_Assignment:_
All of the entries must be output exactly as they are.

(Beginning of Supplied entries)

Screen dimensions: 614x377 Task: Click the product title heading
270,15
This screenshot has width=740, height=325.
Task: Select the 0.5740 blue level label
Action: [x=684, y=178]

(End of Supplied entries)

_Reply to the exercise:_
Screen dimensions: 614x377 Task: Click the product title heading
270,15
This screenshot has width=740, height=325.
Task: Select the 0.5740 blue level label
Action: [x=684, y=178]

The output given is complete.